Terms & Conditions of Carriage

Terms & Conditions of Carriage – Please note that the Customer will not in all circumstances be entitled to Compensation, or to full Compensation, for any loss and is therefore recommended to seek professional advice as to appropriate insurance cover to be maintained while Consignments are in transit.

The Carrier (as defined below) is not a common carrier and accepts goods for carriage only upon that condition and the Conditions set out below. No servant or agent of the Carrier is permitted to alter or vary these Conditions in any way unless expressly authorised in writing to do so by a Director of Elite Logistics & Distribution Limited. If any provision of these Conditions or of the contract becomes invalid, illegal, unenforceable or void in any respect under any law, the validity, legality and enforceability of the remaining provisions shall not in any way be affected or impaired. For the avoidance of doubt these are the Elite Logistics & Distribution Limited Terms & Conditions of Carriage which are common to all Contracts entered into between Customers and Carriers for use of the Elite Logistics & Distribution Limited Network.

1.Definitions

1.1 “Carrier” means Elite Logistics & Distribution Limited (company number 09083153) and/or any of its member depots or other agents within the Elite Logistics & Distribution Limited Same Day Courier Network or agents fully vetted by other means.

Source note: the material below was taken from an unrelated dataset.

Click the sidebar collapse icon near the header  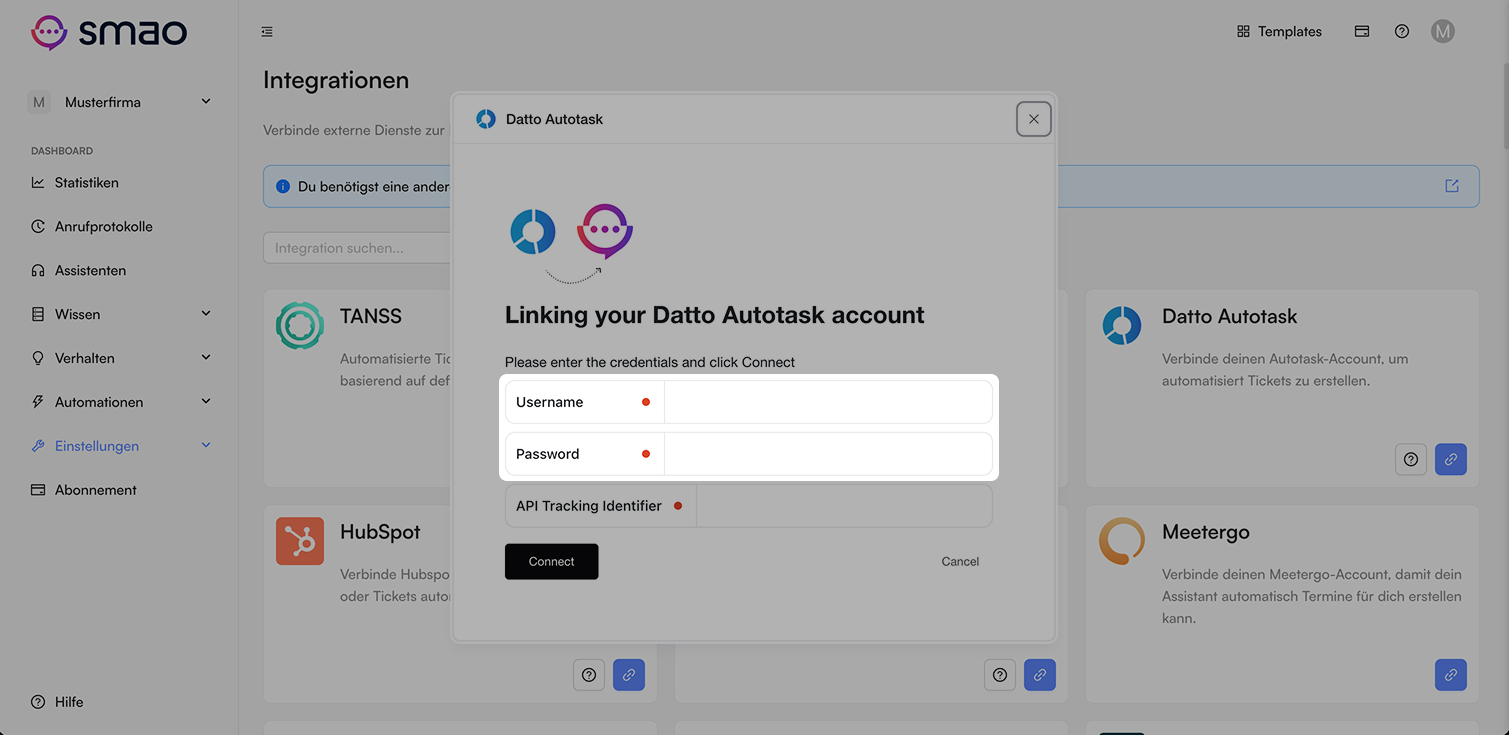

1.2 “Customer” means the person who contracts for the services of the Carrier including any other carrier who gives a Consignment to the Carrier for carriage.

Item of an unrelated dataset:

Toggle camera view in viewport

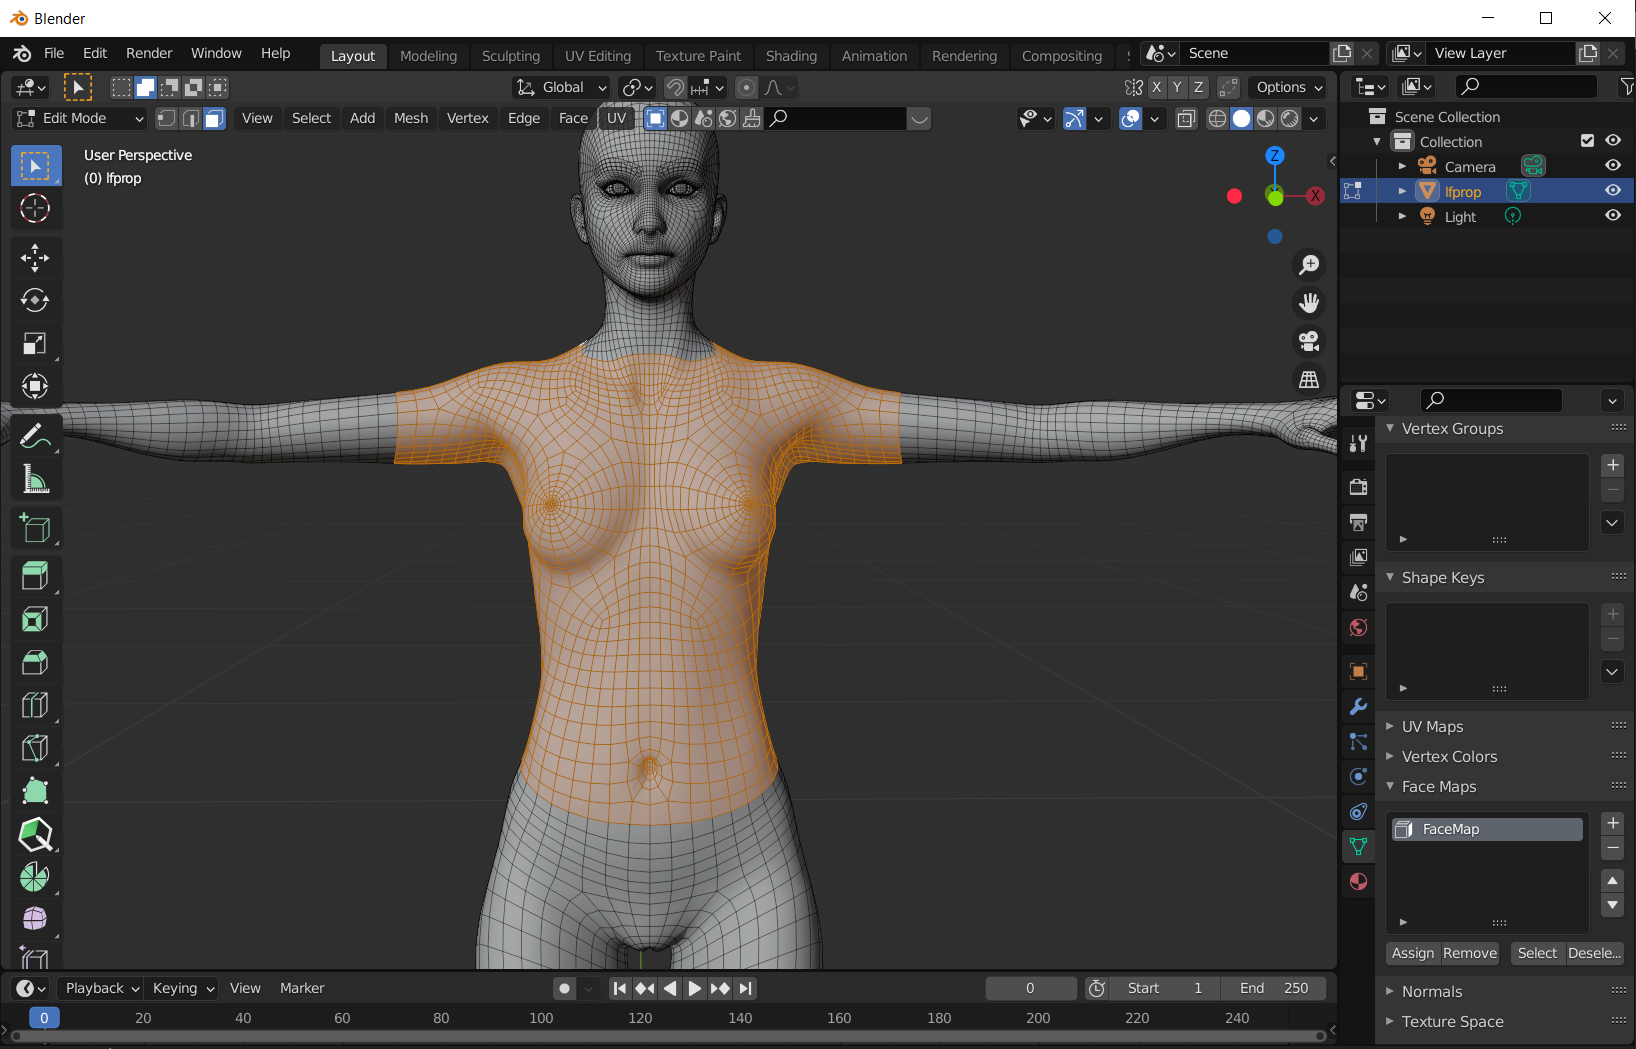click(1308, 341)
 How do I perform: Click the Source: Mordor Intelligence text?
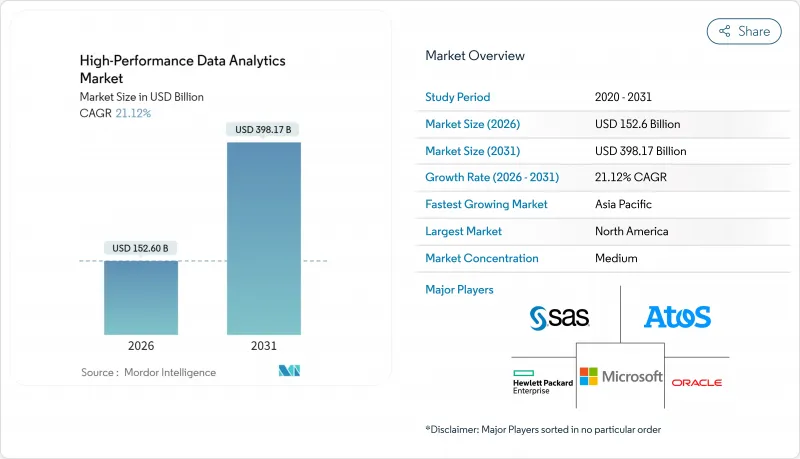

1.3 “Business Day” means a day other than a Saturday, Sunday or public holiday in England when banks in London are open for business.

1.4 “Charges” means the charges payable by the Customer to the Carrier for the supply of services.

1.5 “Contract” means this Contract (Conditions Of Carriage), which shall apply to the Contract of Carriage between the Customer and the Carrier in accordance with these conditions.

1.6 “Consignee” means the person or company to whom the Carrier delivers the consignment.

1.7 “Consignment” means goods, whether a single item or in bulk or contained in one parcel, package or container, as the case may be, or any number of separate items, parcels, packages or containers sent at one time in one load by or for the Customer from one address to one address.

1.8 “Deliverables” means all documents, products and materials developed by the FCND or its agents, contractors and employees as part of or in relation to the services in any form or media, including without limitation drawings, maps, plans, diagrams, designs, pictures, computer programs, data, specifications and reports (including drafts).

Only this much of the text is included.